Water Contaminants and Cardiovascular Risk: the Jackson Heart Study

$10.94M USD

Funder NATIONAL HEART, LUNG, AND BLOOD INSTITUTE
Recipient Organization University of Mississippi Med Ctr
Country United States
Start Date Sep 01, 2024
End Date Jul 31, 2028
Duration 1,429 days
Number of Grantees 4
Roles Principal Investigator; Co-Investigator
Data Source NIH (US)
Grant ID 10954409
Grant Description

PROJECT SUMMARY/ABSTRACT In Jackson, MS, decades of under-investment in public water system infrastructure have resulted in severe disruptions to water access and diminished water quality. Jackson has been under a consent decree since 2012 for failing to meet operational and maintenance standards and continues to have boil water notices issued

regularly, eliciting concern about the health effects of chronic water contaminant exposures. Despite emerging recognition of the importance of environmental exposures in cardiometabolic-cardiovascular disease (CM-CVD) risk, few epidemiologic studies have investigated the CM-CVD effects of public water contaminants, even though

these data can prioritize policy-based solutions to limit their impact. In this context, the flagship NHLBI/NIMHD- funded Jackson Heart Study (JHS), a prospective cohort study of 5,306 African-American adults, offers a rare opportunity to evaluate the effects of chronic water contaminant exposures on CM-CVD. In preparation for this

application, we extracted all 165,580 compliance monitoring records (2000-2023) collected by the Mississippi Department of Health for 74 water systems serving Madison, Hinds, and Rankin counties comprising JHS (encompassing 38 unique ZIP codes), demonstrating (1) substantial temporal variability (seasonal/yearly) in

prioritized water contaminants (e.g., total trihalomethanes, haloacetic acids, lead) across these water systems; (2) select water contaminants linked to CM-CVD (e.g., lead, disinfection byproducts) are higher in water systems serving JHS communities compared to those nationwide. Strikingly, disinfection byproducts and lead are largely

unrelated to source water and are directly related to the deterioration and management of water system infrastructure, relevant to the ongoing Jackson water crisis. Our central hypothesis is that water toxicants (captured by water system monitoring records and quantification of ≈1000 circulating chemicals in the blood

[“molecular exposome”] pioneered by our group) will be associated with CM-CVD phenotypes over ≈2 decades in JHS. In Aim 1, we quantify 26 public water contaminant exposures (including disinfection byproducts, inorganic metals, radionuclides, organic compounds) for all JHS participants over ≈2 decades and measure their

association with key CM-CVD risk factors (e.g., blood pressure, insulin resistance, obesity). Aim 2 provides a complementary biochemical approach, quantifying relation of the molecular exposome–and its changes over time–with these environmental exposures over ≈2 decades and measuring their relation to CM-CVD phenotypes.

### TASK LIST
1) In the Jackson Heart Study grant description, how many compliance monitoring records were extracted for the 74 water systems?
2) Pick up the Jackson Heart Study grant description after its last sentence and write the next part.

### THE DATA
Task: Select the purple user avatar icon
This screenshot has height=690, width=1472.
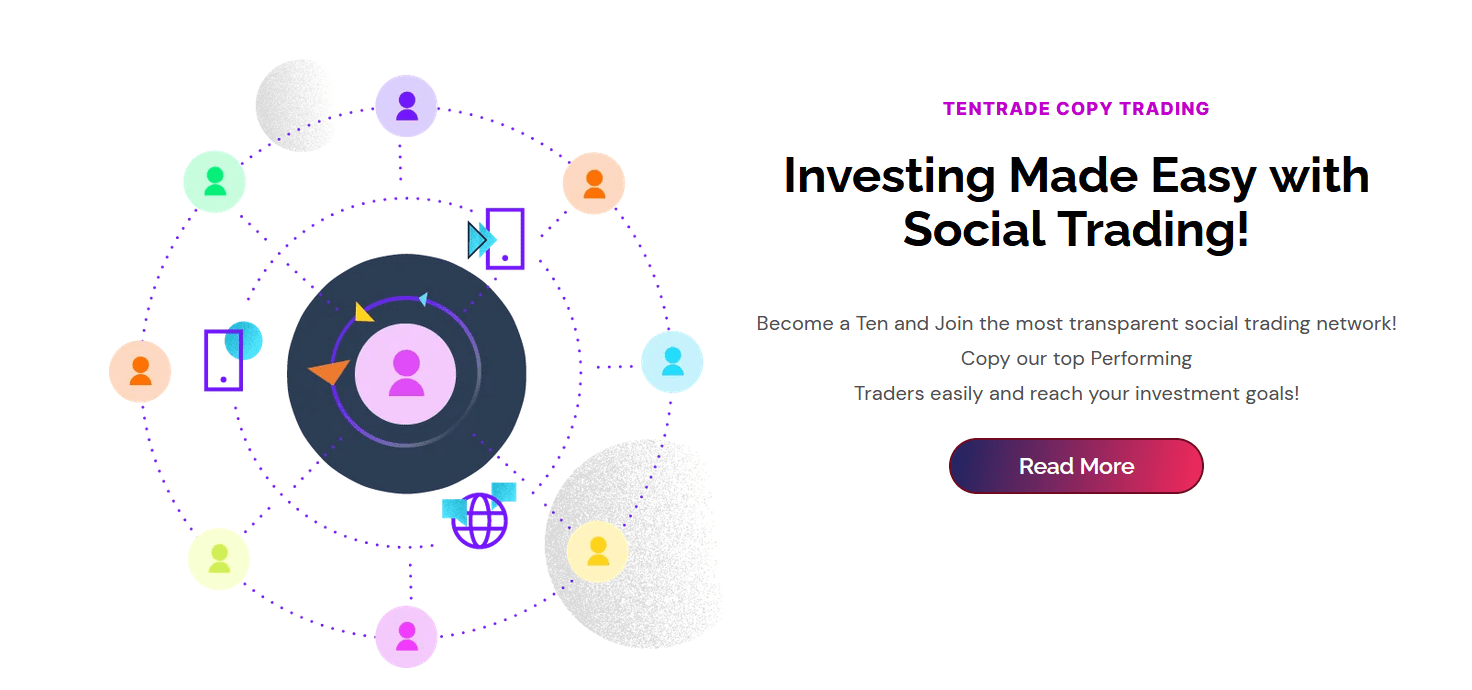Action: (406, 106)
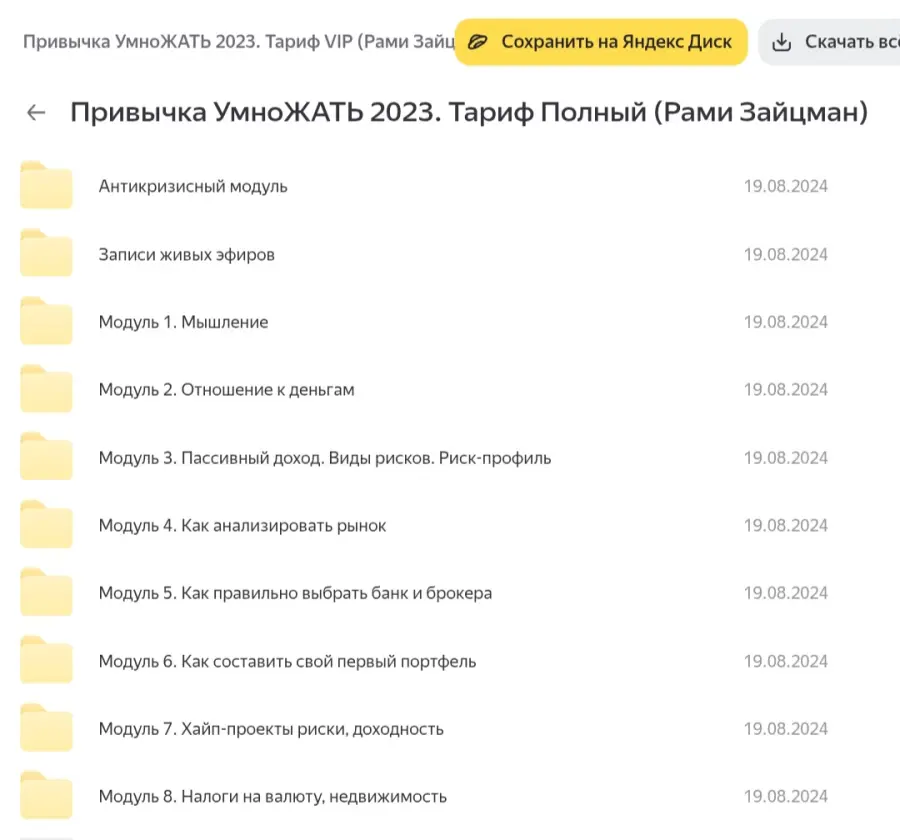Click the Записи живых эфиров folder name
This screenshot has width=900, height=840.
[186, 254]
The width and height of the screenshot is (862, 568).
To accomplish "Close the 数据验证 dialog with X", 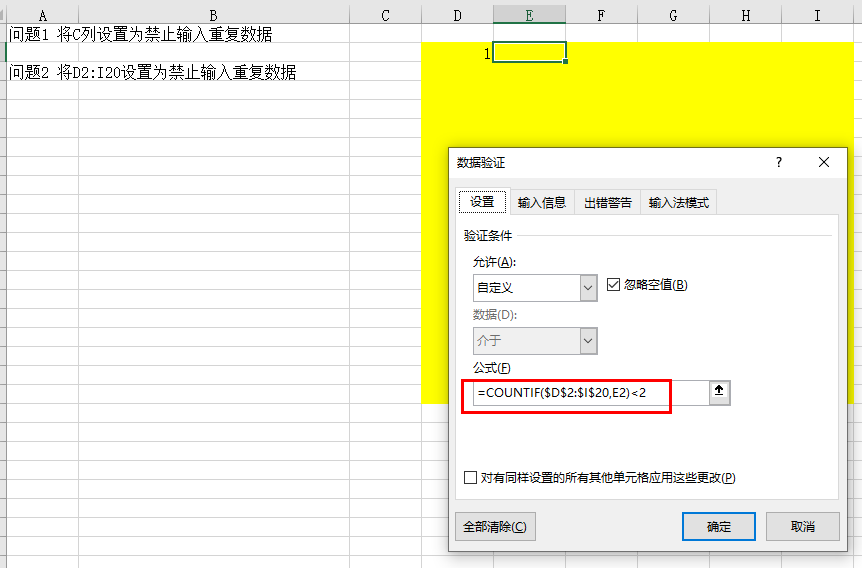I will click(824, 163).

### ANSWERS
1) 165,580 records, covering 2000 to 2023.

2)
In Aim 3, we examine association of both water monitoring records and biochemical exposures (molecular exposome) with 20-year incident CVD risk, including how these relations may be mediated by the effect of water contaminant exposures on traditional CM-CVD risk factors. If successful, this application will define the

importance of water toxicant exposures to CM-CVD over 2 decades in a highly vulnerable, minoritized community with a contaminated water supply, with direct implications for policy. Resources generated here will be accessible to the scientific community for future discovery and comparison to other populations.